TASK DIRECTIONS:
From the records below, give the number of lines that include the word "accomplish". Add no other words.

(Entries taken from a collection)
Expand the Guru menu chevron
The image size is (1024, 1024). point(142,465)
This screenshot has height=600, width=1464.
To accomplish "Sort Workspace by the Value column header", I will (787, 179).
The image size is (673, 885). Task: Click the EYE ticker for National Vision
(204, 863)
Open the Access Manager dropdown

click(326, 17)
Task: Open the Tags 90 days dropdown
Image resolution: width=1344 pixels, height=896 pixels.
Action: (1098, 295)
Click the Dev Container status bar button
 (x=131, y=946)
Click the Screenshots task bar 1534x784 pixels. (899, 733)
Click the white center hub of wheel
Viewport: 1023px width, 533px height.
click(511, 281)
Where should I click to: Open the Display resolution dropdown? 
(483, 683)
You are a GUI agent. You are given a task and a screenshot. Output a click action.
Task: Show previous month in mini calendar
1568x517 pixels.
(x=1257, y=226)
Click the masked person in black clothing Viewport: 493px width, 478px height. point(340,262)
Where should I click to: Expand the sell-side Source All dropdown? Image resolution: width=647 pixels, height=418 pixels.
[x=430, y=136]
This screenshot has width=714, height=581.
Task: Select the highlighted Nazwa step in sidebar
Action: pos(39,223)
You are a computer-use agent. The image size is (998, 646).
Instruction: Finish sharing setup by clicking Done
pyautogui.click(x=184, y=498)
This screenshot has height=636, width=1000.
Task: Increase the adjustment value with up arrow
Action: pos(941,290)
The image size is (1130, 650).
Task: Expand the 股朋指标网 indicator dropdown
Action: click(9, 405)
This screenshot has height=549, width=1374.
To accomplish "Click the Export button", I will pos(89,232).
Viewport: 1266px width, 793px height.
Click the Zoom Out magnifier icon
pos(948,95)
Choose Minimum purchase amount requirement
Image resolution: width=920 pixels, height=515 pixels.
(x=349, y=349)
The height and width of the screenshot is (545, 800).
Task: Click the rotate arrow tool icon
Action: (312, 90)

SOLUTION TO THE PROBLEM:
2